**What you need to do:**
1) In the compulsory education passage, on average how many years before democratization, as measured by Polity, were compulsory education laws implemented?
2) Repeat word for word the part of the compulsory education passage between "Historically, there is" and "respect for authority.", inclusive.

The overall correlation between the level of access to education in a country and the skills of its student population is weak. This disconnect between education access and education quality may be the consequence of weak capacity to implement education policies or lack of information on the part of policymakers on how to promote student learning. In other situations, governments might be intentionally motivated to provide education for reasons that have nothing to do with improving the knowledge and skills of citizens. Human and social capital are especially important towards society and many low and middle-income countries have made sure to increase their policies on compulsory education in order to help reproduce the generational transmission of human capital. Ensuring that individuals have these skills may allow for beneficial social outcomes and can potentially help improve earnings. Survey studies have also shown significant beneficial outcomes for women and early child development with the access to free resources, like education.

Throughout history, compulsory education laws have typically been the latest form of education intervention enacted by states. In general, governments in Europe and Latin America began to intervene in primary education an average of 107 years before democratization as measured by Polity. Compulsory education laws, despite being one of the last measures introduced by central governments seeking to regulate primary education, nevertheless were implemented an average of 52 years before democratization as measured by Polity and 36 years before universal male suffrage. With the increase of free education, research shows significant findings that compulsory education helps decrease the wealth gap and allows for a higher opportunity towards social equality.

Historically, there is a trend of mass education being introduced in the aftermath of civil wars. According to a 2022 study, nondemocracies frequently introduced mass education to teach obedience and respect for authority.

==History==

===Antiquity to medieval times===
Compulsory education was not unheard of in ancient times. However, instances are generally tied to royal, religious or military organizations—substantially different from modern notions of compulsory education.

Renown Plato's work The Republic (c. 424) is credited with having popularized the concept of compulsory education in Western intellectual thought. Plato's rationale was straightforward. The ideal city would require ideal individuals, and ideal individuals would require an ideal education. The popularization of Plato's ideas began with the wider Renaissance and the translation of Plato's works by Marsilio Ficino (1434–1499), culminating in the Enlightenment. The Enlightenment philosopher Jean-Jacques Rousseau, known for his own work on education (including Emile, or On Education), said, 'To get a good idea of public education, read Plato's Republic. It is not a political treatise, as those who merely judge books by their title think, but it is the finest, most beautiful work on education ever written.'

In Sparta boys between the age 6 and 7 left their homes and were sent to military school. School courses were harsh and have been described as a "brutal training period". Between the age of 18 and 20, Spartan males had to pass a test that consisted of fitness, military ability, and leadership skills. A student's failure meant a forfeiture of citizenship (perioidos) and political rights. Passing was a rite of passage to manhood and citizenry, in which he would continue to serve in the military and train as a soldier until the age of 60 when the soldier could retire to live with his family.

Every parent in Judea since ancient times was required to teach their children at least informally. Over the centuries, as cities, towns and villages developed, a class of teachers called Rabbis evolved. According to the Talmud (tractate Bava Bathra 21a), which praises the sage Joshua ben Gamla with the institution of formal Jewish education in the 1st century AD, Ben Gamla instituted schools in every town and made formal education compulsory from age 6 to 8.

**Entries provided:**
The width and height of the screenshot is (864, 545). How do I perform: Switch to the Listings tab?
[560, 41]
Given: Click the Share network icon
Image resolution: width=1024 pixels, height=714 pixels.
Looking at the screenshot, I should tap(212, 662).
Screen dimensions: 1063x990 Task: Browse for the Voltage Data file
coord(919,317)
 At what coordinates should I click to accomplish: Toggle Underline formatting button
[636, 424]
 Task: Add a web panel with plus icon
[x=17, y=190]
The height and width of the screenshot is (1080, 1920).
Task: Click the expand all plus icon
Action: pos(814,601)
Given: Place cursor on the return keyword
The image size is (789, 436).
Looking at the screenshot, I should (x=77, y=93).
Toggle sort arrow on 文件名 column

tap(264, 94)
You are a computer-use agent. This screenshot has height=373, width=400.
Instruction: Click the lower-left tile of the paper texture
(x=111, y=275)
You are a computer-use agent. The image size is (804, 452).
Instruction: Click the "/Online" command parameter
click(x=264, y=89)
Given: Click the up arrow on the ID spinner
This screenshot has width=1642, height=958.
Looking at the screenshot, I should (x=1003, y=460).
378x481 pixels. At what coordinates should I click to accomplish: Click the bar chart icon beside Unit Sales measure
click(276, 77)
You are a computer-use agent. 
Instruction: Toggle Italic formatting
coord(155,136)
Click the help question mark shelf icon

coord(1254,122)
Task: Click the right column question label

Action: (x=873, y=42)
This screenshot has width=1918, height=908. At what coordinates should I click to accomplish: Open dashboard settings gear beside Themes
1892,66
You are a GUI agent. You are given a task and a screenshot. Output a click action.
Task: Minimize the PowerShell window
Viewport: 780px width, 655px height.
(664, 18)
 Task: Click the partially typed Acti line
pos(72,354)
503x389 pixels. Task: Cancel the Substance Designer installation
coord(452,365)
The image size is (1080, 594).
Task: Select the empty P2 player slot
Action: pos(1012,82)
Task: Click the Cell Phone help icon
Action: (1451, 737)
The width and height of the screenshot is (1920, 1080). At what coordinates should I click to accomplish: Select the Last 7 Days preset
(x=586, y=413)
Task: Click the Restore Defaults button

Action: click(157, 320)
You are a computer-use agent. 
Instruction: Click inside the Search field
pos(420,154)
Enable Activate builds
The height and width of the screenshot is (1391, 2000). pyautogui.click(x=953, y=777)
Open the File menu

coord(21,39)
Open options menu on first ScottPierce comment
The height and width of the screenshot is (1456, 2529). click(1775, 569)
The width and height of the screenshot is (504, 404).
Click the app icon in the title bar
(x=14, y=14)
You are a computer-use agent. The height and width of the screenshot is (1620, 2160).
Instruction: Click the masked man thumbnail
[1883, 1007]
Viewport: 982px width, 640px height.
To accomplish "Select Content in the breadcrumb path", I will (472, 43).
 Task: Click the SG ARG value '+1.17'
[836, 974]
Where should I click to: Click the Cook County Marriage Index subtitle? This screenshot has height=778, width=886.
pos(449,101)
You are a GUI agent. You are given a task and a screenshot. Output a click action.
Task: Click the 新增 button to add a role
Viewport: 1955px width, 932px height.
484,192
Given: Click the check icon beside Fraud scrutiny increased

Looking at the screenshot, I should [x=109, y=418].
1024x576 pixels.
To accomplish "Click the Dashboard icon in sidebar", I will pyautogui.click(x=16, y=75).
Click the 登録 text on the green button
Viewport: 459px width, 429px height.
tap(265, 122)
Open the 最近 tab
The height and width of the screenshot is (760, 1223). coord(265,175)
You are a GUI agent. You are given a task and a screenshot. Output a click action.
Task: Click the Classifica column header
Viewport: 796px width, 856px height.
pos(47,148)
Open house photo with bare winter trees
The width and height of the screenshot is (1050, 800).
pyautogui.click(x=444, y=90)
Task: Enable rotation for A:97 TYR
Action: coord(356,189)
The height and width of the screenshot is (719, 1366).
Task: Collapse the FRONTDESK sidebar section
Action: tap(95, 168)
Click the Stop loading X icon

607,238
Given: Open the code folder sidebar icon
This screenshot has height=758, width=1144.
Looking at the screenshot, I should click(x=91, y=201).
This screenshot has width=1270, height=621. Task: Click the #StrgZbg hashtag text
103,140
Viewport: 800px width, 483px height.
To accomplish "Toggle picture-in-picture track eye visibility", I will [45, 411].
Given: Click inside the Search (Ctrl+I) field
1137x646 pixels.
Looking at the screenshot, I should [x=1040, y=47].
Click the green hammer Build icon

**The solutions:**
1) 52 years.

2)
Historically, there is a trend of mass education being introduced in the aftermath of civil wars. According to a 2022 study, nondemocracies frequently introduced mass education to teach obedience and respect for authority.